In contrast, June has not been the most productive month for writing fiction, although it hasn’t entirely stagnated. Today I finished the first draft of a story that had been going well but then ran out of steam. It’s really the first story I’ve written where I hardly knew where I was going. I started with an idea — a certain character, in a certain place, at a certain time. I found a first sentence, took a deep breath, and dived in.

But after a few thousand words that went just swimmingly, I ran out of water. Oddly, that happened at about the same time that I realised what the story was about. For the first time, I knew where I should be going with the story, and … I couldn’t go there.

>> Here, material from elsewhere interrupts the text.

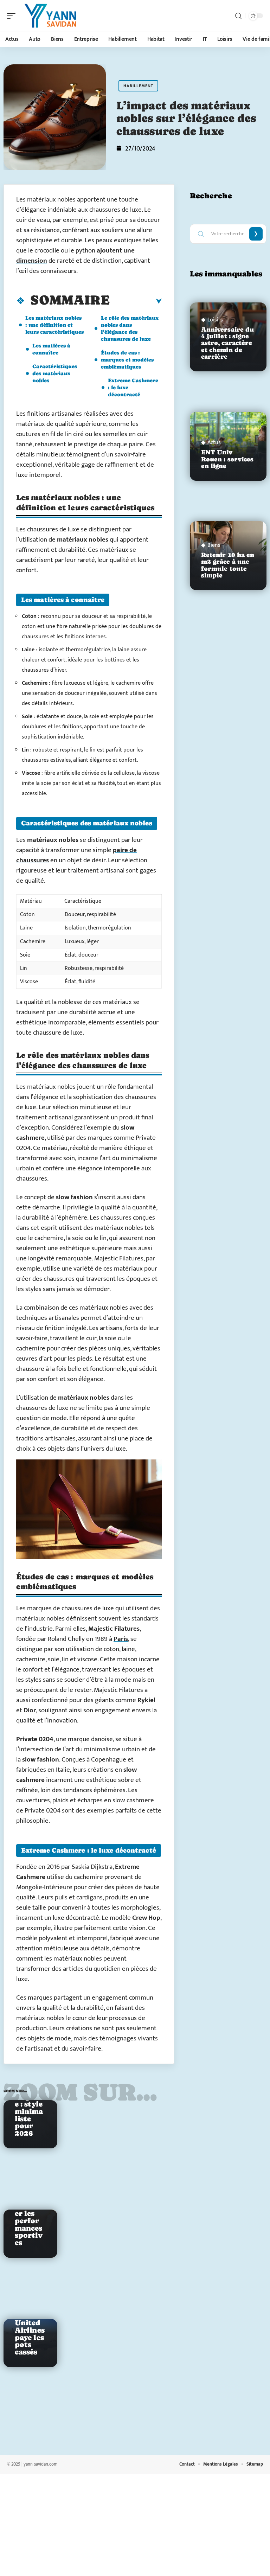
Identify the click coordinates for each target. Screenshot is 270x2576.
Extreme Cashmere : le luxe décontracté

It turns out that my many distractions this month have been a blessing in disguise for this particular story. I came back to it this weekend, having forgotten a good portion of what I had been thinking. I jumped back in at the point where I’d stopped, and I finished the story.

This isn’t my usual experience of writing. Previously, I’ve done what I knew needed doing. I’ve made the stops and obeyed the signals, and that’s worked well. But this story was different. Maybe it’s the story that decides how it is written, not the writer?